The principal question in this case has been before the Court in the case of Denny vs. Warren. In that case, as in this, it is decided that if an officer enters a store where there are goods belonging to the debtor, having a writ requiring him to make the attachment, and declaring his intention to attach them, and then, for the purposes of convenience to the debtor, or for the furtherance of his object, locks the store and keeps the key in his possession, he has a right to claim and hold the goods against any other officer who may have subsequently entered the store for the purpose of making a second attachment, he, or the creditor, knowing of the prior attachment. It will always be a question of fact, whether the officer, who made the first attachment, had abandoned it, or had conducted so negligently as to forfeit his rights under it. The jury were properly instructed by the judge in the case before us, and the evidence fully warranted their verdict.
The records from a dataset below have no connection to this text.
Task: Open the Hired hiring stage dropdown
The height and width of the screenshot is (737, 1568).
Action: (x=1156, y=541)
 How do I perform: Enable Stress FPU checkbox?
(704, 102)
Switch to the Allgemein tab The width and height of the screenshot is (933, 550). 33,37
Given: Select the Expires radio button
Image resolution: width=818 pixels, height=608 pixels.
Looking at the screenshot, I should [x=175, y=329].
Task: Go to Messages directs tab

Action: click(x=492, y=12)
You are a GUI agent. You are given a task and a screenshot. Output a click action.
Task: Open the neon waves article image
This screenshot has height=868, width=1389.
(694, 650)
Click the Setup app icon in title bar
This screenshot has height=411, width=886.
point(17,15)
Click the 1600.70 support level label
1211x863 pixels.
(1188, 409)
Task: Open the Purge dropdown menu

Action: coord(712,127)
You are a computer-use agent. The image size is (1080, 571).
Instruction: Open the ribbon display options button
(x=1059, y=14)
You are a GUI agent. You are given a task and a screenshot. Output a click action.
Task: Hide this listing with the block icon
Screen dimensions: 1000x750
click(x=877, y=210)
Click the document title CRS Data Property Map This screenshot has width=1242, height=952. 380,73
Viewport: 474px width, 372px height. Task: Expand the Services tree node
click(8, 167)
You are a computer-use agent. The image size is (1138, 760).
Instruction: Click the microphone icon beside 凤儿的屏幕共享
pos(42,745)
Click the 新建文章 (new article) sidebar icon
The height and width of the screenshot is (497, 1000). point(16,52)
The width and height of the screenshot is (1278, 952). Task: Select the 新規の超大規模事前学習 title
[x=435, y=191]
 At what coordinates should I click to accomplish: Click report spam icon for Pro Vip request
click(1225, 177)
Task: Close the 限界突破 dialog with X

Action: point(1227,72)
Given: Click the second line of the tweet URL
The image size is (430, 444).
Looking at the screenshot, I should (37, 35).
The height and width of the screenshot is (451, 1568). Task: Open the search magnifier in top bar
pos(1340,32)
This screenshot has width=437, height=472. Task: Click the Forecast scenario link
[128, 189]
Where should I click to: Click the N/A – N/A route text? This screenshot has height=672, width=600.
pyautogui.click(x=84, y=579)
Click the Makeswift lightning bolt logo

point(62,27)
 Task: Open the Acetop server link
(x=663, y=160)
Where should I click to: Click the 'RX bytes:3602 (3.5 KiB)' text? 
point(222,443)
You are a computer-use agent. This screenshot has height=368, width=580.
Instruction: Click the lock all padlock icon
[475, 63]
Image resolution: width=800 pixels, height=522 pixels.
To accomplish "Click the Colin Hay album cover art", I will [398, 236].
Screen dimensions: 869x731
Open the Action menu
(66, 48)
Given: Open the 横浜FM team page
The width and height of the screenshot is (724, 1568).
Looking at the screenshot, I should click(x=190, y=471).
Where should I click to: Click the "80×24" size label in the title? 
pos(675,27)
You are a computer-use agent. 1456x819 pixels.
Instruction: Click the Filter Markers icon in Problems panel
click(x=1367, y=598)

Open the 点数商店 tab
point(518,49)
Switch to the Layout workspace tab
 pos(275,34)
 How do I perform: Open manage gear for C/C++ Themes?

The objection, that one deputy sheriff cannot maintain an action against another deputy of the same sheriff, cannot prevail. Although servants of the same master, they act independently of each other; and the one who first makes an attachment acquires a special property, which entitles him to an action against any person who interferes with his possession.
Upon the point of damages, we think the rule which the jury were permitted to observe, in order that the question might be settled, was not correct. The plaintiff in replevin gets possession of the goods, and has given bonds to restore them in case judgment should be against him. He is eventually answerable only for their value. He may sell them, if the price suits him, or he may keep them, to return in specie. They are delivered to him [ * 470 ] upon the * writ, on his assertion that they are his property ; and he has it in his power to deal with them as such. Were it in his power to keep them on hand, through a long process in court, at the risk of the defendant in replevin as to their fall in value, much mischief would ensue.
Any deterioration of the goods, while in possession of the defendant after the unlawful taking, is a proper subject of damages. But after they are restored, if they should be injured, decayed, or otherwise impaired in value, it must be at the plaintiff’s risk, if he prevails in the suit, however long the process may continue ; because he may always convert them into money, under such circumstances as will furnish proper evidence of their value, when he comes to be answerable upon his bond, or he may keep them in possession at his election.
As to that part of the verdict which relates' to the articles without *389the store, which were taken by the defendant, and afterwards mixed with the other goods, we think it must be set aside. If the defendant acquired a special property in them, he lost it by mixing them with those previously attached by the plaintiff; so that these, also, were returned as attached by him.
The verdict must be altered so as to stand for five dollars, instead of four hundred; the residue of the verdict to be set aside, and judgment entered for the plaintiff, upon the verdict thus corrected.